## EXERCISE OBJECTIVE
Find every line in the records below that contains "dimensions", and copy it.
RECORDS SUPPLIED: Begin
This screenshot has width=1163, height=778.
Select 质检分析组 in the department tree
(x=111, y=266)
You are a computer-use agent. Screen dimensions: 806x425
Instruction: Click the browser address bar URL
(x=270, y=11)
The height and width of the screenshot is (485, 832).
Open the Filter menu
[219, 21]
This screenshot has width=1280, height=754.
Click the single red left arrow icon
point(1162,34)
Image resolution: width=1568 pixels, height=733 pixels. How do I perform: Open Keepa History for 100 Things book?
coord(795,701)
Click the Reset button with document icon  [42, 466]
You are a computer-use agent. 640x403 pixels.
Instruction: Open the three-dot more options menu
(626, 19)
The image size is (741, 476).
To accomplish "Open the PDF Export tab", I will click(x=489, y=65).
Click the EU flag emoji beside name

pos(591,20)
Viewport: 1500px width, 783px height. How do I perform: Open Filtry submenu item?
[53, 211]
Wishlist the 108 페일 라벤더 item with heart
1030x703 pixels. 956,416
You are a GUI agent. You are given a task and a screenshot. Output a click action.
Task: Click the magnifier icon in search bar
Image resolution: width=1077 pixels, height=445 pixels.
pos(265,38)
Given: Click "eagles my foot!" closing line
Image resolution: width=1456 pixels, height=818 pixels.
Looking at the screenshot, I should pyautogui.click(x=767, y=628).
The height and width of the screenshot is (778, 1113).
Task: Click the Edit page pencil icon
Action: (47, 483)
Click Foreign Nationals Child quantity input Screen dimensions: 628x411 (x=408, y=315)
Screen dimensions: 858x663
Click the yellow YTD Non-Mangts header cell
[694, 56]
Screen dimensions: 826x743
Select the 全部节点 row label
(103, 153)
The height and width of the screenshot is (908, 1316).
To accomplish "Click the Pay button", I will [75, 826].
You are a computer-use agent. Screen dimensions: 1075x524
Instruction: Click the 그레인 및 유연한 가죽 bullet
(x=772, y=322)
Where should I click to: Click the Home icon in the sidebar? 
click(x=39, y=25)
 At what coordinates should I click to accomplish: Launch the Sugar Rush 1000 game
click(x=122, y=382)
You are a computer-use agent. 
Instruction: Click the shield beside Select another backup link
RECORDS SUPPLIED: End
## RESPONSE TO THIS EXERCISE
You are a computer-use agent. Screen dimensions: 806x425
Click Foreign Nationals Child quantity input Screen dimensions: 628x411 (x=408, y=315)
Screen dimensions: 858x663
Screen dimensions: 826x743
You are a computer-use agent. Screen dimensions: 1075x524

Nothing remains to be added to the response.